🤖 AI Summary
This study investigates public moral attitudes toward sentient AI and their implications for AI governance. Method: Drawing on three waves of a nationally representative longitudinal survey (AIMS, 2021–2023; N = 3,500), the study employs pre-registered, stratified sampling and longitudinal modeling to analyze evolving perceptions. Results: It provides the first empirical evidence that 71% of respondents express willingness to respect sentient AI, 38% endorse granting it basic rights, and 63–69% support banning its development; median predicted emergence is just five years—significantly shortened from prior estimates. The analysis identifies three converging trends: increasing attitude polarization, compressed temporal expectations, and heightened threat perception—demonstrating that public moral concerns now exert tangible influence on policy discourse.
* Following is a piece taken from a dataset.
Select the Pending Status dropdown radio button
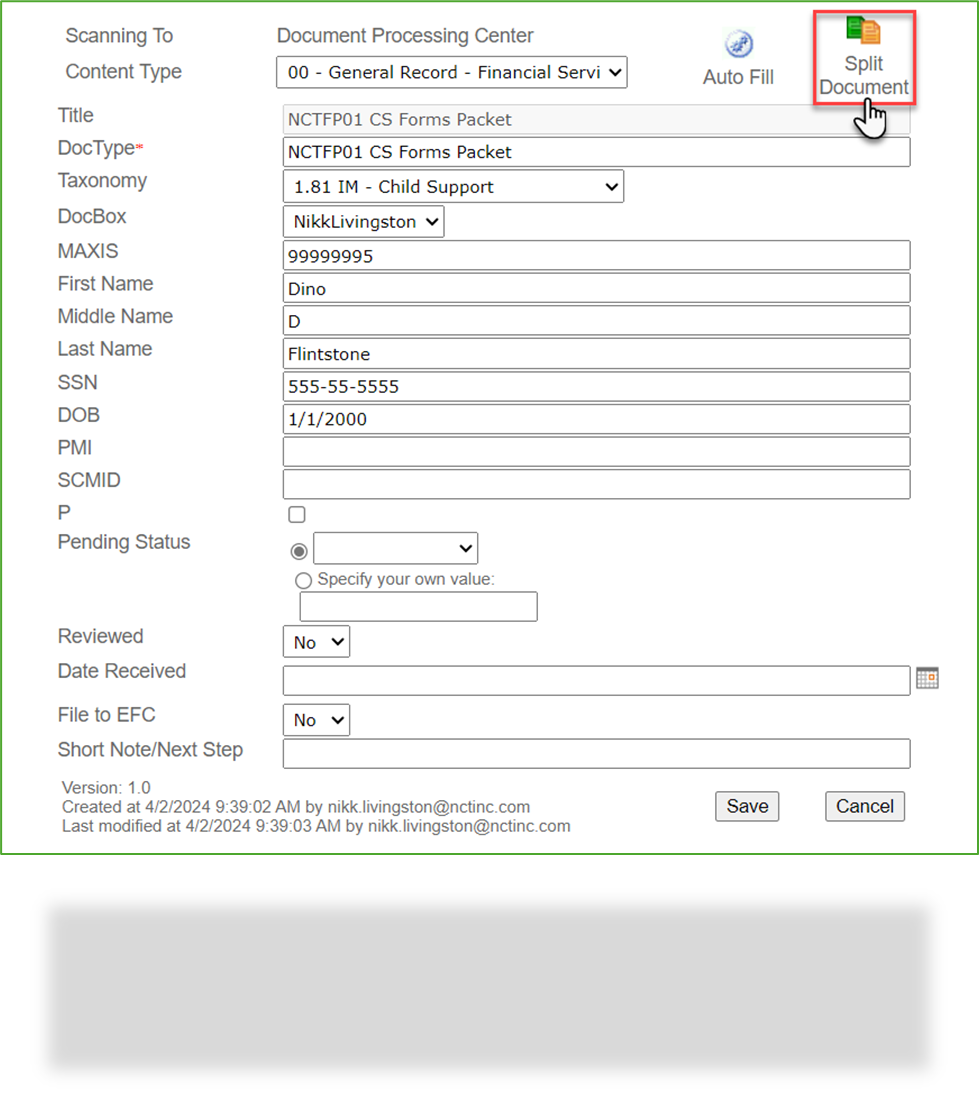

Critically, the study advances the novel theoretical proposition that “public deliberation itself shapes AI’s future,” establishing the first rigorously validated, population-representative attitudinal baseline for AI governance.
📝 Abstract
With rapid advances in machine learning, many people in the field have been discussing the rise of digital minds and the possibility of artificial sentience. Future developments in AI capabilities and safety will depend on public opinion and human-AI interaction. To begin to fill this research gap, we present the first nationally representative survey data on the topic of sentient AI: initial results from the Artificial Intelligence, Morality, and Sentience (AIMS) survey, a preregistered and longitudinal study of U.S. public opinion that began in 2021. Across one wave of data collection in 2021 and two in 2023 (total N = 3,500), we found mind perception and moral concern for AI well-being in 2021 were higher than predicted and significantly increased in 2023: for example, 71% agree sentient AI deserve to be treated with respect, and 38% support legal rights. People have become more threatened by AI, and there is widespread opposition to new technologies: 63% support a ban on smarter-than-human AI, and 69% support a ban on sentient AI. Expected timelines are surprisingly short and shortening with a median forecast of sentient AI in only five years and artificial general intelligence in only two years. We argue that, whether or not AIs become sentient, the discussion itself may overhaul human-computer interaction and shape the future trajectory of AI technologies, including existential risks and opportunities.